As for why people in Ward 8 keep electing him to the council (aside from it being their constitutional right to vote. I feel like some people miss that detail): Remember that insane spree of nepotism in government hiring that Barry went on back in the 80’s that made the DMV the greatest threat to sanity known to humanity? It had a lot to do with keeping our unemployment rate down compared to other cities affected by the urban decay of the era and enabled a lot of people to maintain middle-class incomes and build some shreds of wealth. Barry’s own self-promotion about his glory days aside, enough people in Ward 8 clearly have found reason enough to keep sending him back to office.

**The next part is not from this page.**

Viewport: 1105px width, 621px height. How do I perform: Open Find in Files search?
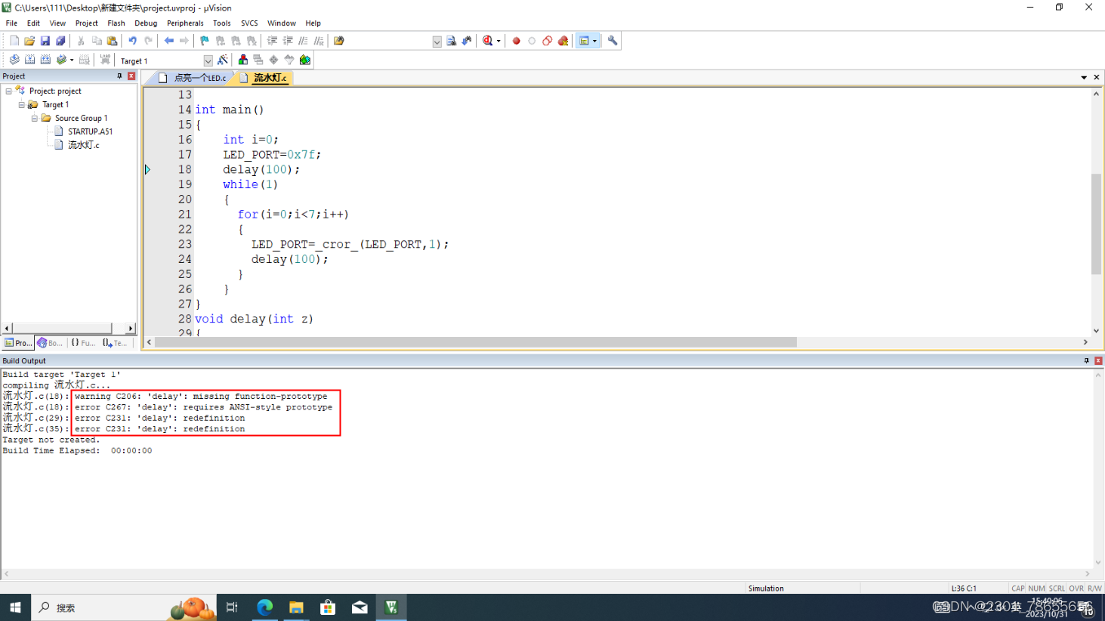pos(338,40)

For some very strange reason, most pieces about DC’s rejuvenation (read as: injection of large amounts of development money), feel the need to wax philosophic about the riots of 1968 as some sad event that we are only just now getting over. Given that a half-dozen cities exploded after the King assassination, during a period of time where race riots in major cities were a frequent phenomenon, it’s a bit odd that people only talk about DC and Detroit as “riot scarred.” Usually this gets placed alongside some sort of subtle indictment of the population as having destroyed their own city and set off white flight, along with a celebration of how the influx of millennials is finally bringing life to this dead place. It’s deeply annoying and dead wrong. White flight started in the fifties and was a fait accompli by the sixties, the gutting of the urban core was already well underway by 1968, and the only way a city can be “riot scarred” for forty years until white people move back in is if a significant amount of racism is afoot.


Hey, we get it. This city isn’t for everyone. But there’s a reason why people get DC flag tattoos: Lots of us are absolutely besotted with this city. There’s something magical about being somewhere big enough to feel cosmopolitan and have everything you want, yet small enough to be known by everyone. Some of us love this city in the dead of August, when the interns and non-profit workers have fled the heat, leaving us alone with our thoughts and our friends and our cute bars and great shows. We love it here. It is the greatest city on Earth and we don’t feel the need to even explain why through some quirky slideshow of landmarks and alternative-looking youth. Frankly, we’d rather you just not be around. But if you insist on coming here, do us all a favor, and just shut the fuck up.


*This piece has been edited to make clear that the current mayor is nearing indictment for campaign corruption.